Given request:
Using the book review below, explain in one to three sentences why the reviewer considers Wilson's book more than an exercise in debunking.

Text excerpt:
-- begin --

AN Wilson’s The Victorians is the longest and liveliest of the books which have appeared in the wake of the centenary of Victoria’s death. As one might expect, Wilson, Evening Standard columnist, novelist, and polemical biographer, has an eye for colourful detail, cannot resist gossip about the great and good, and smells out cant and hypocrisy at 10 paces. Familiar tales are told about the sexual proclivities, religious hypocrisies and gargantuan economic and imperial appetites of the Victorians. But the book is more than an exercise in debunking. Wilson sees 19th century Britons as the harbingers of modernity: the first society to grapple with and agonise over the Darwinian struggle of social mobility and industrial growth. He documents in detail the relentless drive for getting on, sympathises with its victims--in the English towns, the Irish bogs and on the Indian plains – and warms to the critical commentary of the chief sages and seers of the era: Carlyle, Dickens, and Manning. The intellectual set-pieces of the time--the Gothic revival, religion versus science, Anglo-Catholicism--are particularly well-handled.

-- end --

Entries:
-- begin --

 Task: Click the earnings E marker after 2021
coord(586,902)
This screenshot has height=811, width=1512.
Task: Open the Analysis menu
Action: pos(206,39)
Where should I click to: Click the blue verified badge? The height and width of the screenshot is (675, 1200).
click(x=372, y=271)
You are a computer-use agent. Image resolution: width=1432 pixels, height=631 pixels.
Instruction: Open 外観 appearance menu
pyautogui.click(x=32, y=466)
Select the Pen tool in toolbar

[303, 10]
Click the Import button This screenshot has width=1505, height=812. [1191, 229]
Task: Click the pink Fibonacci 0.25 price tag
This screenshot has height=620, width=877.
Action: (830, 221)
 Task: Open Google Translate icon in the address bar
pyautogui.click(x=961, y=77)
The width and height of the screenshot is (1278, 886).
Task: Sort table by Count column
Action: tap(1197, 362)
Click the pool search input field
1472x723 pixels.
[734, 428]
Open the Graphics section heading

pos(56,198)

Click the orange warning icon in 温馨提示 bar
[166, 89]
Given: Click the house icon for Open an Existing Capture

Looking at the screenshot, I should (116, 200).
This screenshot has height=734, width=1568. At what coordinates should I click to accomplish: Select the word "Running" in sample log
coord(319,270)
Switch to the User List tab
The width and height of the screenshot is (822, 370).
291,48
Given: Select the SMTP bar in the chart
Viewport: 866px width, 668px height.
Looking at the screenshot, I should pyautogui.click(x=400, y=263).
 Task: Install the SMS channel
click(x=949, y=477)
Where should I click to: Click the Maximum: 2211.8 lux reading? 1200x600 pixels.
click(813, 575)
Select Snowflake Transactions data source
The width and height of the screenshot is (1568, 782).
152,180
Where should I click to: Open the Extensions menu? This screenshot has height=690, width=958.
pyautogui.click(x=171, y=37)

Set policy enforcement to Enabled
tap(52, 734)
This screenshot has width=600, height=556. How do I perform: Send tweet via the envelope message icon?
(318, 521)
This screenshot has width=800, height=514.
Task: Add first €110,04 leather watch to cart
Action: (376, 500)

-- end --

Solution for this exercise:
Beyond retelling familiar tales of Victorian hypocrisy and appetite, Wilson presents 19th-century Britons as the harbingers of modernity, the first society to grapple with the Darwinian struggle of social mobility and industrial growth. He documents the relentless drive for getting on, sympathizes with its victims in England, Ireland, and India, and warms to the era's critics Carlyle, Dickens, and Manning.